Mr. HARPER. Mr. Chairman.

The CHAIRMAN. Mr. Horace W. Harper, member of the Railroad Retirement Board. Mr. HARPER. Mr. Chairman, I have a prepared statement. The CHAIRMAN. You may proceed. Mr. HARPER. This is in addition to the statement contained in the report of the Board.

The CHAIRMAN. Yes. Mr. HARPER. The Board members have agreed as to the effect and the cost of the bills 4353 and 4354 and identical bills.

The Board was not in agreement, nor could we bring ourselves into an agreement, with respect to the desirability of the bills.

However, I subscribe to this bill 100 percent, and I should like very much to have your committee report the bill out favorably and bring it to enactment if that can be done.

As Chairman Habermeyer has said, the Board, at the request of your committee, examines bills that are introduced; develops them as to their effect and as to the cost and then gives the opinion of the Board with respect to the desirability of those bills.

Our report on the bills at hand this morning differs in this respect. One member of the Board is for the bill. One member is unalterably opposed to the bill, and you have just heard the chairman explain clearly his views with respect to the bill.

The CHAIRMAN. Did you say “clearly ?" Mr. HARPER. Yes, sir. I hope that that facetious statement will not reflect any discredit on Mr. Habermeyer, but frankly I do not know whether he is for the bill or against it.
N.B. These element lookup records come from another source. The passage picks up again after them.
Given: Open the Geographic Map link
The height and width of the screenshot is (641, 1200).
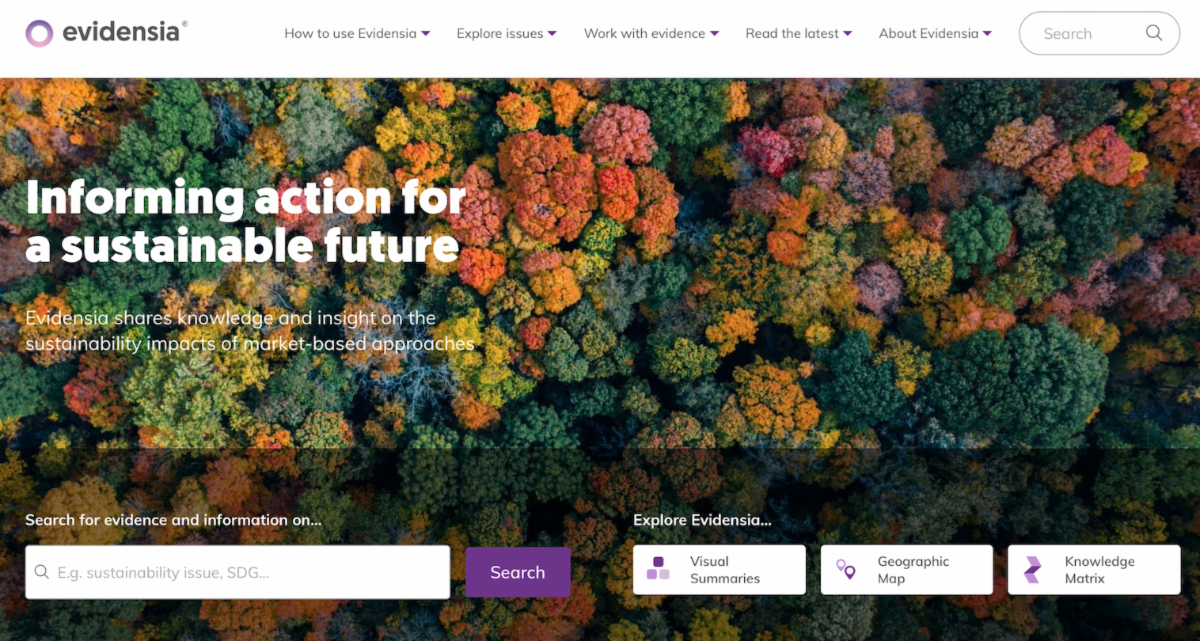Looking at the screenshot, I should pyautogui.click(x=907, y=570).
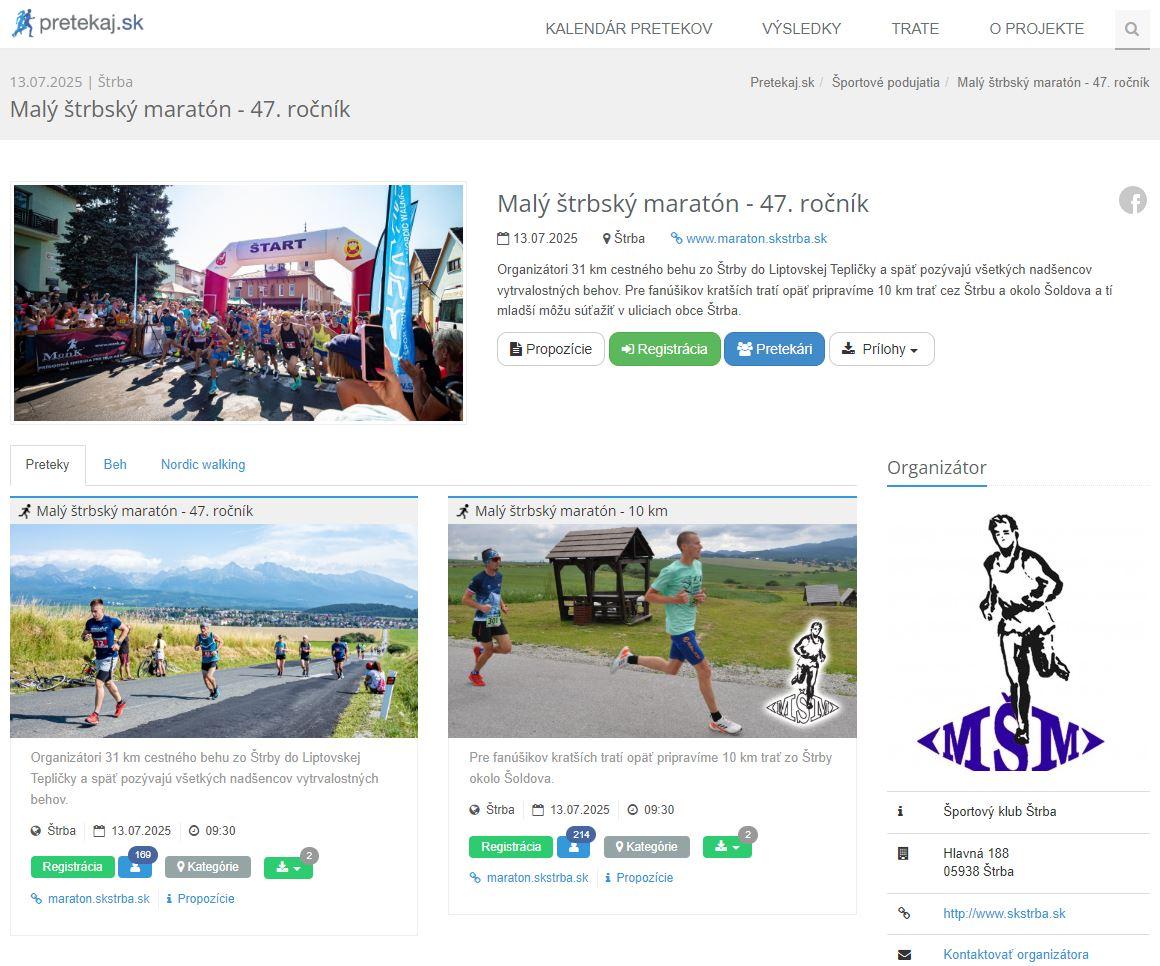Open VÝSLEDKY menu item
The width and height of the screenshot is (1160, 966).
(802, 29)
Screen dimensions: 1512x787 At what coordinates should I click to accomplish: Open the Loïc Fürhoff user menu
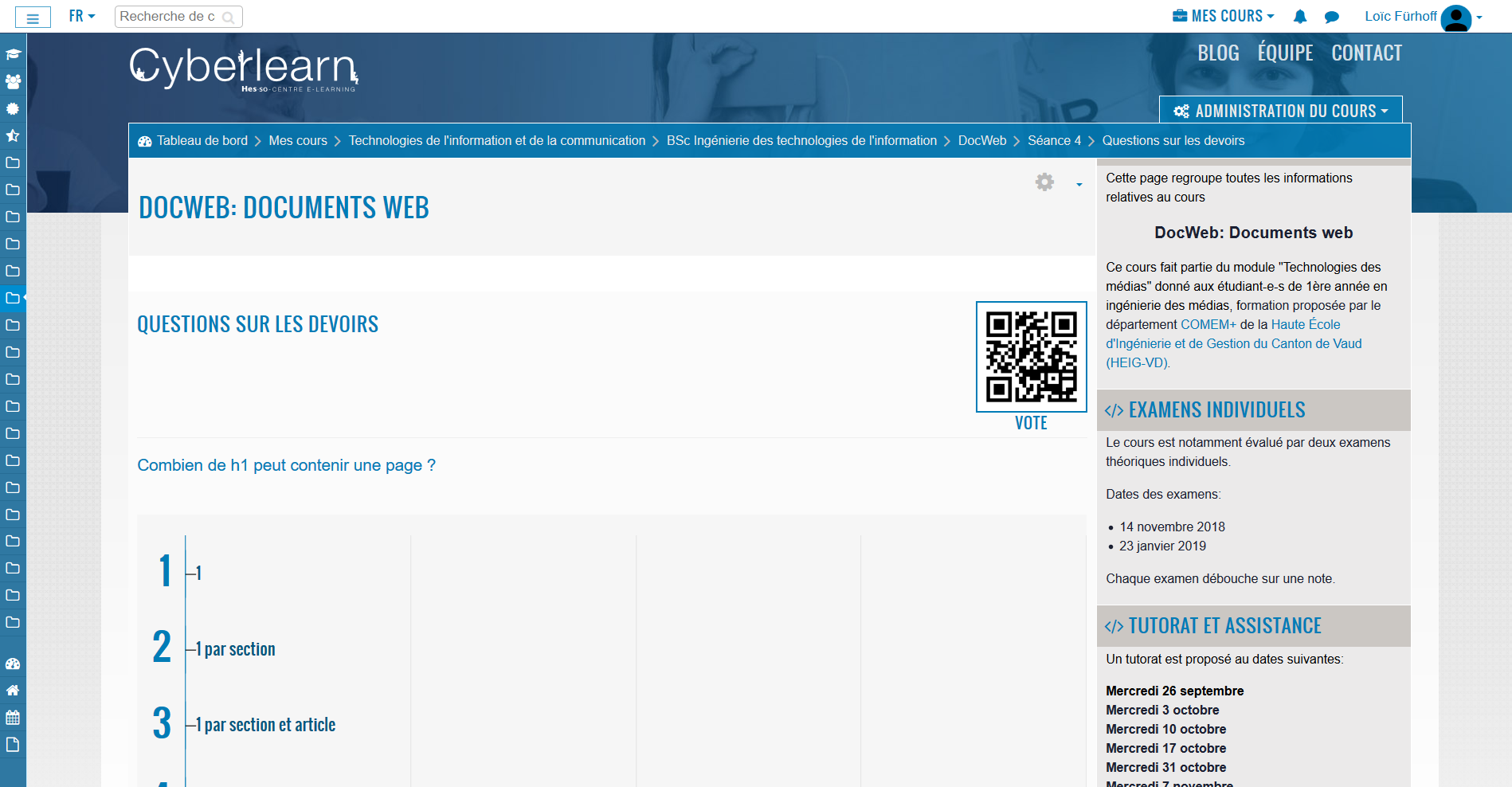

The CHAIRMAN. Well, I think it should be said in all fairness that Mr. Habermeyer is a new member of the Board, having just been appointed a few months ago and I doubt very seriously if he has had an opportunity to give the study to it that the other members of the Board have.

Mr. HARPER. I think that is quite true.

And then, Mr. Healy and I represent parties at interest here and it could be reasonably expected that we would have, shall I say, partisan views, with respect to these and other bills.

This is a bill which provides reasonable increases- not so much as we would like—but does provide reasonable benefits.

It provides a basis for liquidating the present deficit of 3.20 percent. It provides additional revenue to meet the cost of the increased benefits provided in the bill.